Getting Started with Azure Data Lake Store

You may have heard about Microsoft’s new Azure Products – Azure Data Lake Storage and Data Lake Analytics. If not, take a look at the official blurb here!

What is it?

Essentially it’s hadoop-made-easy – the storage engine is a WebHDFS layer with a management overlay that takes care of scaling and cluster distribution so you don’t have to. For many hadoop veterans this will feel as uncomfortable as a grizzled DBA allowing Azure SQL DB to determine the best backup schedule on their behalf. But for everyone else, this removes a significant technical barrier to using truly scalable, distributed storage. What’s more, your store can be accessed by any hadoop-compatible technologies, so you can integrate with your existing architecture as a hassle-free migration path.

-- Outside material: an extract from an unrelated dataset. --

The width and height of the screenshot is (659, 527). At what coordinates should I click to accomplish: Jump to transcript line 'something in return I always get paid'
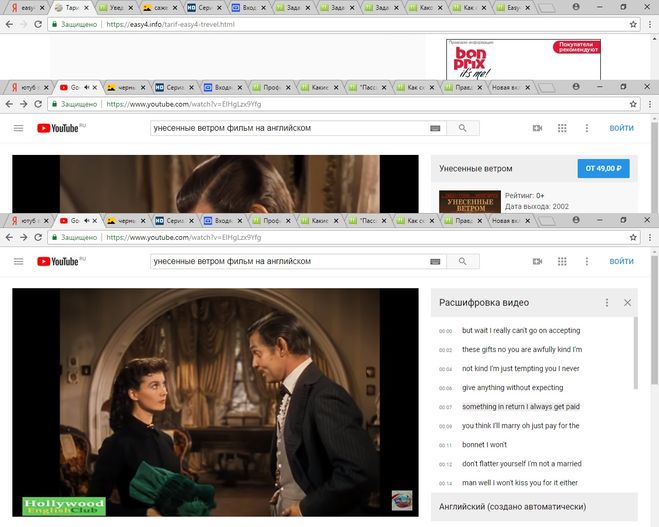[521, 407]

Data Lake Analytics provides the parallel querying engine, comes courtesy of a new language U-SQL, based on Apache YARN (which is essentially a version 2.0 of their populate Apache MapReduce). Once again, the big difference being that all of the cluster management is being done for you – and on a pay-as-you-use model.

For a more detailed overview, take Microsoft’s own overview page. Their architectural vision has the Data Lake as the central hub for all data-based operations, they headline with a diagram making this very clear:

clip_image002

The goal is for the Data Lake Storage to be a dumping ground for any and all of your data, be it structured, semi-structured or entirely unstructured. The competitive price of Azure storage means they’re now pushing a “store first, think of questions to ask later” methodology – initial indications are that 1Gb of data will cost just £0.05 per month. This makes it an attractive offer for most archiving scenarios where the data still needs to be accessible in some form. I’ve a few thoughts around where this is heading and what it means to the Data Warehouse, but first I’ll run through how to get your Data Lake set up – you can figure out what you’re going to do with it later!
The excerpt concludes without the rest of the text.